Aber dieser Ausruf der Bewunderung ist auch eine Klage. «So großen Glauben habe ich in Israel nicht gefunden», sagt der Heiland. «Israel hat meine Hoffnung enttäuscht.» Ach, es ist leider nur zu wahr, daß die am meisten bevorzugten Seelen noch lange nicht die treuesten sind! Mußt du das nicht auch von dir bekennen?
III Jesus wirft dem auserwählten Volk seinen Mangel an Glauben vor
«Ich sage euch, viele werden vom Aufgang und Niedergang kommen und mit Abraham, Isaak und Jakob im Himmelreiche zu Tische sitzen. Die Kinder des Reiches aber werden in die Finsternis hinausgeworfen; dort wird Heulen und Zähneknirschen sein. »
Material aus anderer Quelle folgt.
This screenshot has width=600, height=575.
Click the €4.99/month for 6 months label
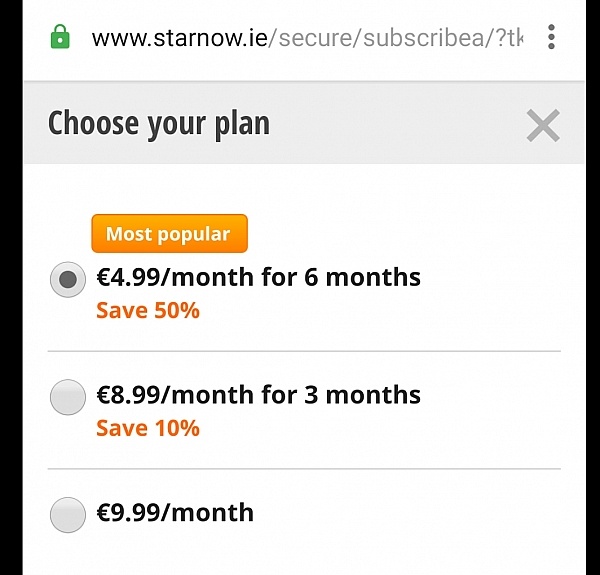[258, 277]
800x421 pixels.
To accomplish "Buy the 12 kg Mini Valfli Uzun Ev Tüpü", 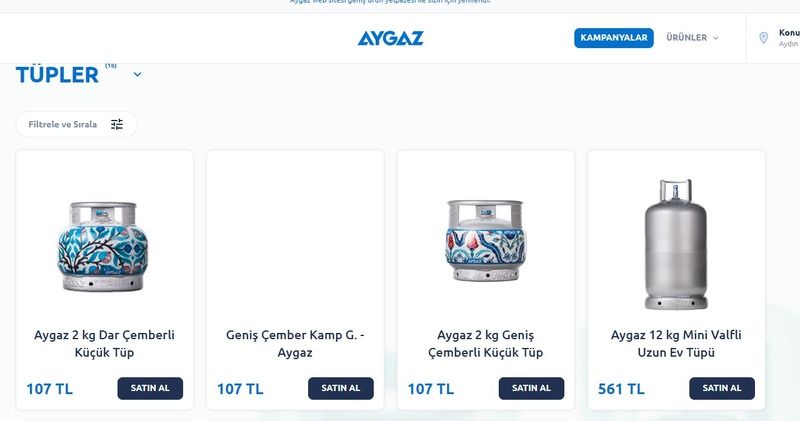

Gegen wen spricht Jesus diese Drohung aus? Gebe Gott, daß sie nicht dir gilt! Jedenfalls laß sie dir zur Warnung dienen. Wenn Jesus solche Worte zu den Juden spricht, die Er mit Gnaden überhäuft hat, so tut Er es einzig, um ihnen nicht dereinst seine Wohltaten entziehen zu müssen. Wisse also, daß auch die, welche die Gnade hoch erhoben hat, tief fallen können. Wie groß die Güte Jesu auch ist, so verschließt Er zuletzt doch sein Herz demjenigen, der Ihm den Glauben hartnäckig verweigert. Alles, was du an Gnade mehr als andere erhalten hast, soll deinen Glauben, deine Liebe und deine Treue vermehren, damit diese Gaben dir dereinst nicht zur Beschämung dienen.
Ziehe Nutzen aus dieser ernsten Lehre. Danke dem Heiland dafür und bringe ihm die Huldigung einer wahren Demut, einer aufrichtigen Reue und einer rückhaltlosen Hingabe dar.